Input data Start Marker

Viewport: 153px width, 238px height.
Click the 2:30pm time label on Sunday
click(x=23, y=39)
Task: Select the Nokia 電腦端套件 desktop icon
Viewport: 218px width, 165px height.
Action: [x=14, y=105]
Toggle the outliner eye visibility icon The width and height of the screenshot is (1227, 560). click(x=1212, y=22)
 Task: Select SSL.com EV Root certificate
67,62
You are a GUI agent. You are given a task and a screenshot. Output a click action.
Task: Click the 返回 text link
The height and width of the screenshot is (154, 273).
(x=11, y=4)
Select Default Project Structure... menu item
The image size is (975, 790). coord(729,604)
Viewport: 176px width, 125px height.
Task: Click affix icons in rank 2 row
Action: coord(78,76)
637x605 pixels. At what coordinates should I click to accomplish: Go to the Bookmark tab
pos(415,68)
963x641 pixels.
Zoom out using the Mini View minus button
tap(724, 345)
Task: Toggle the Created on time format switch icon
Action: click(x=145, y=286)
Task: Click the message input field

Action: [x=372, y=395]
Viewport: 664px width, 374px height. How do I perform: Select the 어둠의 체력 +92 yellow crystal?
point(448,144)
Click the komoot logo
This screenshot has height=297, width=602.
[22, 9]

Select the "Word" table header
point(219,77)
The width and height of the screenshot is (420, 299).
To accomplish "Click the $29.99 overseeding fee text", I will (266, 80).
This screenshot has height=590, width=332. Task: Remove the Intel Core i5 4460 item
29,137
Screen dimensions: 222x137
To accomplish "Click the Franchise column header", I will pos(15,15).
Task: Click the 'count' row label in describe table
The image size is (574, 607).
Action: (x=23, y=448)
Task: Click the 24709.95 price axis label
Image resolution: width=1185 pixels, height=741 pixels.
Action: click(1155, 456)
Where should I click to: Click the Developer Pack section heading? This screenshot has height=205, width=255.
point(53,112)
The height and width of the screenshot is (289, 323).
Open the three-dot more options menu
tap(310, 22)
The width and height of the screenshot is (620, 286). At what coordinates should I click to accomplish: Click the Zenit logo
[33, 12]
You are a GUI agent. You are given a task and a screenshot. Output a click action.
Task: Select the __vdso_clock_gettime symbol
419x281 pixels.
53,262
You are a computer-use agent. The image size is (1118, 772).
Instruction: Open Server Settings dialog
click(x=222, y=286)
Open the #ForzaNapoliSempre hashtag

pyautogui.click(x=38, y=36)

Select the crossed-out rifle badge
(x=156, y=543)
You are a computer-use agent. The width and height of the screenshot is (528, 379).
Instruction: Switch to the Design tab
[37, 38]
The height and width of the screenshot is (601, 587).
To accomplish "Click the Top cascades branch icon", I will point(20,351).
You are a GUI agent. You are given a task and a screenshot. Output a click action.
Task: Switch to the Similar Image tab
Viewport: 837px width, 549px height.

Input data End Marker

What the task requires.
Would you retype the lines above from the one with "Viewport: 664px width, 374px" down to the one with "The height and width of the screenshot is (289, 323).", word for word, both ends included and no other lines?

Response.
Viewport: 664px width, 374px height. How do I perform: Select the 어둠의 체력 +92 yellow crystal?
point(448,144)
Click the komoot logo
This screenshot has height=297, width=602.
[22, 9]

Select the "Word" table header
point(219,77)
The width and height of the screenshot is (420, 299).
To accomplish "Click the $29.99 overseeding fee text", I will (266, 80).
This screenshot has height=590, width=332. Task: Remove the Intel Core i5 4460 item
29,137
Screen dimensions: 222x137
To accomplish "Click the Franchise column header", I will pos(15,15).
Task: Click the 'count' row label in describe table
The image size is (574, 607).
Action: (x=23, y=448)
Task: Click the 24709.95 price axis label
Image resolution: width=1185 pixels, height=741 pixels.
Action: click(1155, 456)
Where should I click to: Click the Developer Pack section heading? This screenshot has height=205, width=255.
point(53,112)
The height and width of the screenshot is (289, 323).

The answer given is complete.